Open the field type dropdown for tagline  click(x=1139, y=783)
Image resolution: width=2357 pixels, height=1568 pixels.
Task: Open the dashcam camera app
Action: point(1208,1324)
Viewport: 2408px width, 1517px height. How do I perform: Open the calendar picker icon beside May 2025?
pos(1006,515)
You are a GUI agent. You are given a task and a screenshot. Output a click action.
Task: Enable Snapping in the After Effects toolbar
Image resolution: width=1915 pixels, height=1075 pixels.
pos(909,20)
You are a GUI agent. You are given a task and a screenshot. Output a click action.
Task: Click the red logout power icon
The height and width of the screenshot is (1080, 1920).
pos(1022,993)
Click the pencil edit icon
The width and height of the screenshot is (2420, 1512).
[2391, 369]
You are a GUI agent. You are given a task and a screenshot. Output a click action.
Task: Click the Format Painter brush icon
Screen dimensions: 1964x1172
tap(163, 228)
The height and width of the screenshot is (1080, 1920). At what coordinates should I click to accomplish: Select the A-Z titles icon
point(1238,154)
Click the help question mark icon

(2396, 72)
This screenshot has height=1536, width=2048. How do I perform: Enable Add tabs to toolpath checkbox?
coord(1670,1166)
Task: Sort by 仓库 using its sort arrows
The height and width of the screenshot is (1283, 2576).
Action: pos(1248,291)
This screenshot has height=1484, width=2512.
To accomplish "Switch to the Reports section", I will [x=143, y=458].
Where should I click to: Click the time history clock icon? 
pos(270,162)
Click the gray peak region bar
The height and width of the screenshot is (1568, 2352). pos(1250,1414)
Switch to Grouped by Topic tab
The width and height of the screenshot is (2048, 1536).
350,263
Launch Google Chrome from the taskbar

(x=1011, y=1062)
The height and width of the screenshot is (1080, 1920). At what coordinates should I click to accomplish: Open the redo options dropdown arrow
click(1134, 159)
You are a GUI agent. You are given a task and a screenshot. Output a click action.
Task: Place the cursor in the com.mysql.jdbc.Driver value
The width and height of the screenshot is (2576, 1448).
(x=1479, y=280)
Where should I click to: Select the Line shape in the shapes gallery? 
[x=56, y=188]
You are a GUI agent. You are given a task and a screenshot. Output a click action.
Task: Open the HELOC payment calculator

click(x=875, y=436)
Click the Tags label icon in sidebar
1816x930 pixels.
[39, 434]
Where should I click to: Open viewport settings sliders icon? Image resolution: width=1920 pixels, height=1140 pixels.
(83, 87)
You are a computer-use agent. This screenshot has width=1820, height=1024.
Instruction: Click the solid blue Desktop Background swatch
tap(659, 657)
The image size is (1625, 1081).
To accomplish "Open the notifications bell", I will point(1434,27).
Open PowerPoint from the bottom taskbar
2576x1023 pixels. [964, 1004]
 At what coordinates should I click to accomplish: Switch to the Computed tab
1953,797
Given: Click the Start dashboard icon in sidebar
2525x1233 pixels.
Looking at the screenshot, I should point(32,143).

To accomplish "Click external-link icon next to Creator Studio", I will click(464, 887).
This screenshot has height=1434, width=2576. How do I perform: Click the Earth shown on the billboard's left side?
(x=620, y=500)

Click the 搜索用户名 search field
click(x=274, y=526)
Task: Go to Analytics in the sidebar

# [What you are asked to do]
Down to the last line, give the records again exactly.

# [Your response]
Open the field type dropdown for tagline  click(x=1139, y=783)
Image resolution: width=2357 pixels, height=1568 pixels.
Task: Open the dashcam camera app
Action: point(1208,1324)
Viewport: 2408px width, 1517px height. How do I perform: Open the calendar picker icon beside May 2025?
pos(1006,515)
You are a GUI agent. You are given a task and a screenshot. Output a click action.
Task: Enable Snapping in the After Effects toolbar
Image resolution: width=1915 pixels, height=1075 pixels.
pos(909,20)
You are a GUI agent. You are given a task and a screenshot. Output a click action.
Task: Click the red logout power icon
The height and width of the screenshot is (1080, 1920).
pos(1022,993)
Click the pencil edit icon
The width and height of the screenshot is (2420, 1512).
[2391, 369]
You are a GUI agent. You are given a task and a screenshot. Output a click action.
Task: Click the Format Painter brush icon
Screen dimensions: 1964x1172
tap(163, 228)
The height and width of the screenshot is (1080, 1920). At what coordinates should I click to accomplish: Select the A-Z titles icon
point(1238,154)
Click the help question mark icon

(2396, 72)
This screenshot has height=1536, width=2048. How do I perform: Enable Add tabs to toolpath checkbox?
coord(1670,1166)
Task: Sort by 仓库 using its sort arrows
The height and width of the screenshot is (1283, 2576).
Action: pos(1248,291)
This screenshot has height=1484, width=2512.
To accomplish "Switch to the Reports section", I will [x=143, y=458].
Where should I click to: Click the time history clock icon? 
pos(270,162)
Click the gray peak region bar
The height and width of the screenshot is (1568, 2352). pos(1250,1414)
Switch to Grouped by Topic tab
The width and height of the screenshot is (2048, 1536).
350,263
Launch Google Chrome from the taskbar

(x=1011, y=1062)
The height and width of the screenshot is (1080, 1920). At what coordinates should I click to accomplish: Open the redo options dropdown arrow
click(1134, 159)
You are a GUI agent. You are given a task and a screenshot. Output a click action.
Task: Place the cursor in the com.mysql.jdbc.Driver value
The width and height of the screenshot is (2576, 1448).
(x=1479, y=280)
Where should I click to: Select the Line shape in the shapes gallery? 
[x=56, y=188]
You are a GUI agent. You are given a task and a screenshot. Output a click action.
Task: Open the HELOC payment calculator

click(x=875, y=436)
Click the Tags label icon in sidebar
1816x930 pixels.
[39, 434]
Where should I click to: Open viewport settings sliders icon? Image resolution: width=1920 pixels, height=1140 pixels.
(83, 87)
You are a computer-use agent. This screenshot has width=1820, height=1024.
Instruction: Click the solid blue Desktop Background swatch
tap(659, 657)
The image size is (1625, 1081).
To accomplish "Open the notifications bell", I will point(1434,27).
Open PowerPoint from the bottom taskbar
2576x1023 pixels. [964, 1004]
 At what coordinates should I click to accomplish: Switch to the Computed tab
1953,797
Given: Click the Start dashboard icon in sidebar
2525x1233 pixels.
Looking at the screenshot, I should point(32,143).

To accomplish "Click external-link icon next to Creator Studio", I will click(464, 887).
This screenshot has height=1434, width=2576. How do I perform: Click the Earth shown on the billboard's left side?
(x=620, y=500)

Click the 搜索用户名 search field
click(x=274, y=526)
Task: Go to Analytics in the sidebar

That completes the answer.